Step into Amy Elliott Ubelhor’s studio, and you will be transported into a world of color. Growing up, her two kids Eli and Emma said it was like living inside a box of crayons. Every surface possible in her studio is covered in color and paint, from the base boards and ceiling to her desk chair and bookshelves. She has even painted the handles of her paintbrushes.
While Ubelhor works as the assistant director of creative and print services at the University of Southern Indiana and continues her freelance design and advertising out of her studio, she has always made time for painting. Even as a student at Indiana University, the California native and long-time Evansville resident studied both graphic design and fine art. She has participated in shows across Indiana like The Beehive Arts Market in Jasper, Huntingburg’s Christmas Stroll, and the Newburgh Wine, Art and Jazz Festival, as well as being part of the group to start Evansville’s annual art show Funk in the City. Ubelhor’s work also can be seen across the city at places like the Children’s Museum of Evansville, Deaconess Gateway Hospital, the Tropicana Executive Conference Center, and St. Benedict Cathedral School.
How would you say your work has changed over the years? Is it more because of what people want, or has it been because you personally have changed as an artist?
Besides the fact people are not as interested in framing things as they used to be, I also used to do a lot of pastel landscapes and gardens. Now I’m tending to do more acrylic still lifes and flowers.
The other thing I’ve been doing … these little pieces. You use a piece of glass and a wooden box and some paint. I have to paint in reverse. There’s a few I’ve driven myself a little
dyslexic-ly crazy, because I have done some with words. You start out with whatever is in front. If you’re doing the white highlights, you have to put those in first. It’s just a different way of thinking and doing things. Sometimes I get really daring and I don’t flip it over and look, just wait and see what it looks like [when it’s finished].
How do you come up with new ideas and prevent yourself from getting bored?
That happens. Ted, my husband, always says if he stood still here long enough, I would end up painting him. I just find things I can throw a huge amount of color on. I think color evokes an emotion, so that’s the thought behind it. The older I’ve gotten, the bolder my color has gotten, the bolder my choices have become.
Is most of the work you’re doing now stuff you paint for yourself, or do clients come to you with a specific idea of what they want?

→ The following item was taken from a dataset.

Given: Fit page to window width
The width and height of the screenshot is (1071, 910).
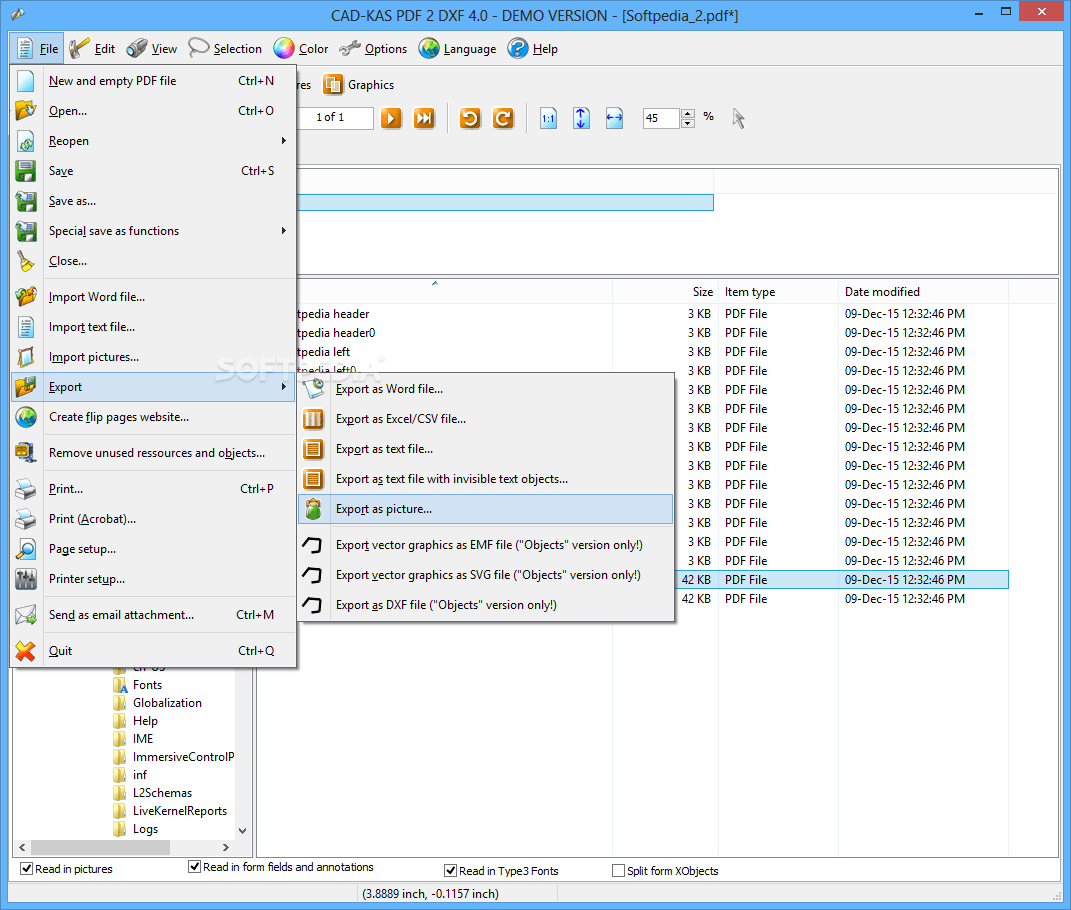Looking at the screenshot, I should tap(614, 117).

The majority of the time it is me painting what I want to paint and then putting it out on social media. There was a show down in Nashville, Tennessee, I did a year or two ago that was a Christmas show. I did these reindeer heads and painted them. I made them to hold ornaments. They were like brown papier-mâché kinds of things. I did them just as displays, and people bought them. They’re like, “How much for the deer head?” So now I sell deer heads. It’s just the strangest thing.
Do you ever have to find the line between doing art that other people like and doing art for yourself?

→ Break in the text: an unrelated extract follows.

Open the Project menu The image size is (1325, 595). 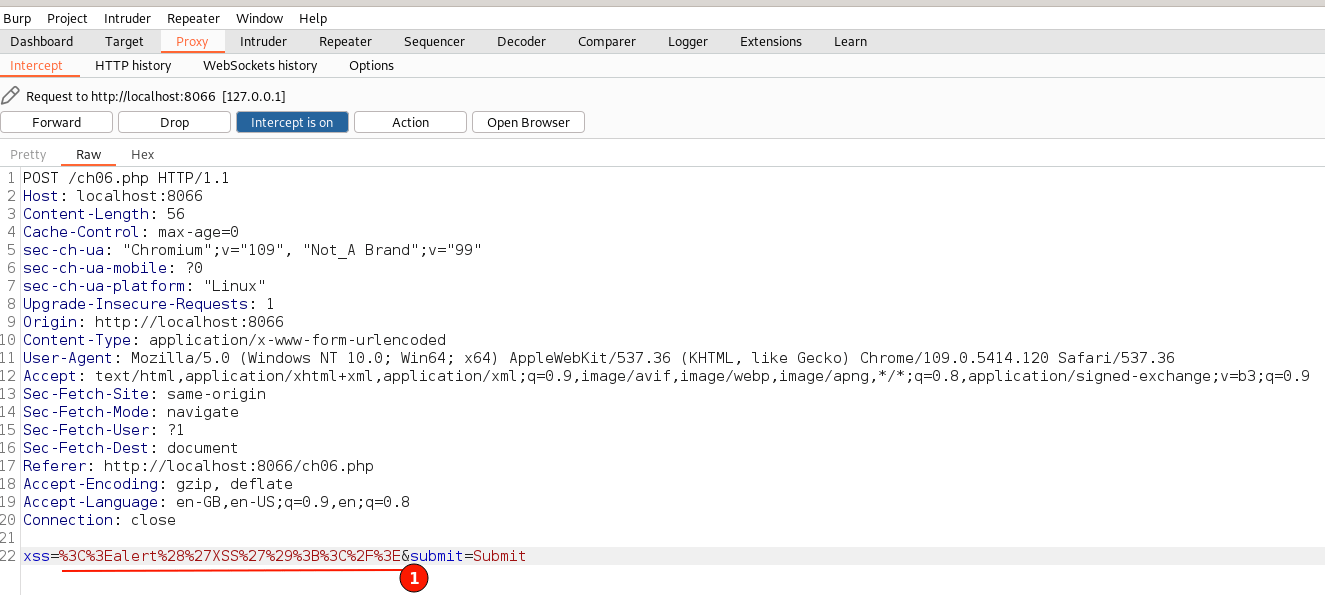pyautogui.click(x=67, y=18)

I would like for there to be an artist who says that has never been a struggle. I think even Michelangelo probably had a few things to say when he was painting that ceiling. The majority of the things I do, I do because I like it.
When I first started, there was an interior decorator and she wanted me to do a painting of these people’s grandchild in their garden. I really, honest to goodness, don’t do faces. You make one little stroke and it can change the whole look of the face, and they go, “That’s not my kid, that’s not my dog, or that’s not my goldfish.” So they gave me a bunch of pictures of the kid, and I picked the one where his back was turned. They loved it.
You have to play to your strengths.
You do. You always have to. And it’s really interesting because I started out doing photorealism, and things just get funkier and looser as time passes.
When I was in college, I was a graphic design major, but I always did fine art. The fine art professors were like, “Ugh graphic design!” And the graphic design professors were like, “Ugh fine art!” And I’m straddling this line doing the whole thing. I’ve kind of incorporated all of it for years.
Has art ever been your full-time job?
For a long time, artwork sort of was the relief to the advertising. I had my daughter, and when she was about 1 year old, I had been working in advertising. I thought I’m going to do this differently, because she needs to see you can have your cake and eat it too. I wanted to do things on my terms, and I wanted to be the popcorn lady at St. Ben’s, where my kids went to school. I couldn’t do that with a full-time job, so I did a full-time job here [from home.] I would send my kids off to school, and I would work like a mad woman from like 9 a.m. to 2 p.m. But I got to do everything the way I wanted to do it.
Then five or six years ago I said to my husband out loud — and it’s funny … you put things out in the universe — “Sometime in the not-so-distant future I need to think about something other than just being in the studio.” Out of the blue this thing at USI showed up on my Facebook page. So I do work out there, and I do work here. I still have clients, and I do lots of work here. Then when I’m not doing that, I’m painting and drawing. It has become more frequent, not because of the lack of work but because I’m starting to — gosh, it sounds so corny — but it feeds my soul. It does. I come home, whether it be from USI or whether I’m in a meeting with a client, and I’m like I’m going to sit down and paint. That’s what I want to do.